_Reading text_
# Salt Potatoes~



## pops6927 (May 30, 2011)

From our NNY upbringing for a summertime favorite is Salt Potatoes.  These were started in Syracuse, NY by the Hinerwadel family; http://www.hinerwadelsinc.com/about.nxg.  Small white potatoes (1-1.5" diameter) that come in a bag with a pound of salt; if I remember correctly it's 4 lbs. of potatoes and 1 lb. of salt, total of 5 lbs.  Boil a large pan of water with the salt added, drop in the potatoes until tender, drain and enjoy with lots of butter!  These are served at family get-togethers, fairs, Firemen's Field Days, the NY State Fair, any place there's a gathering, you'll find salt potatoes in Northern NY!

Here in Texas they never heard of them.  But, there's been a resurgence of small white and red potatoes for summertime cooking, so just by adding salt to the water you can create your own.  A telltale sign that they've turned out correctly is a white coating of salt on the potatoes once drained!

We always added only half the salt; now, what with health conditions and all, we use ¼ lb. of sea salt to 4 or 5 lbs. of small red or white potatoes; they are still delicious as a great side dish and don't let me get seconds, lol!  Boil 'em up and split them in half and slather on some butter (or a lo-cal margarine subtitute) and you've got a summertime favorite from a local enterprise!


----------



## SmokinAl (May 30, 2011)

Sounds great Pops, I'll give this one a try for sure! Thanks for sharing.


----------



## hardslicer (May 30, 2011)

sure brings back memories......seems like I remember my mom making tators like that....thanks Pops


----------



## roller (May 30, 2011)

Did not know it was anything special but thats the way I have cooked red potatoes all of my adult life just not with a lb of salt. Interesting !!


----------



## fpnmf (May 30, 2011)

Thanks for the memories Pops..

When I was stationed at Griffiss I used to make a few extra bucks working clam bakes over at Sylvan Beach.

Made plenty of salt potatoes...

_Provided material_
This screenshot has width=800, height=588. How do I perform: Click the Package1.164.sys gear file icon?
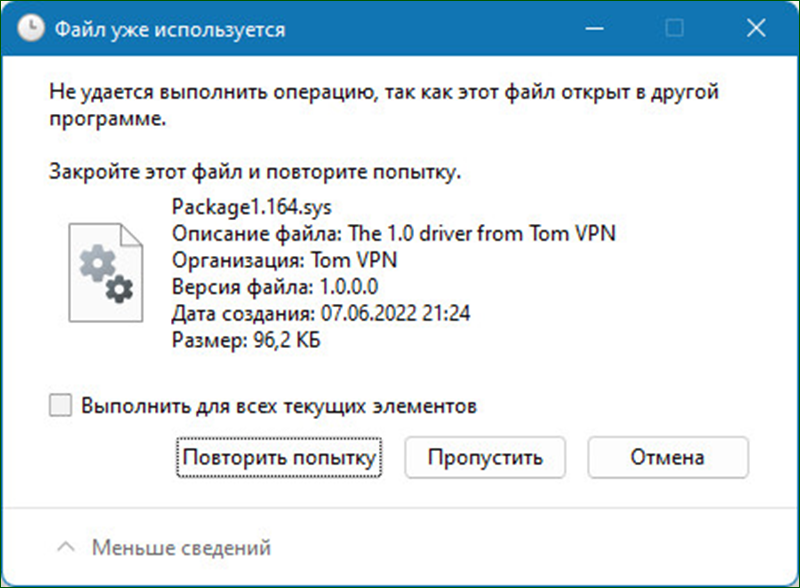[106, 273]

_Exercise tasks_
A. Translate this sentence from the salt potatoes thread into Spanish: "Here in Texas they never heard of them."
B. From the salt potatoes thread, write out everything from "Here in Texas" down to "SmokinAl (May 30, 2011)".
C. According to the salt potatoes thread, which family started salt potatoes in Syracuse, NY?
The listing has no connection to the salt potatoes thread.

_Replies_
A. Aquí en Texas nunca habían oído hablar de ellas.

B.
Here in Texas they never heard of them.  But, there's been a resurgence of small white and red potatoes for summertime cooking, so just by adding salt to the water you can create your own.  A telltale sign that they've turned out correctly is a white coating of salt on the potatoes once drained!

We always added only half the salt; now, what with health conditions and all, we use ¼ lb. of sea salt to 4 or 5 lbs. of small red or white potatoes; they are still delicious as a great side dish and don't let me get seconds, lol!  Boil 'em up and split them in half and slather on some butter (or a lo-cal margarine subtitute) and you've got a summertime favorite from a local enterprise!


----------



## SmokinAl (May 30, 2011)

C. The Hinerwadel family.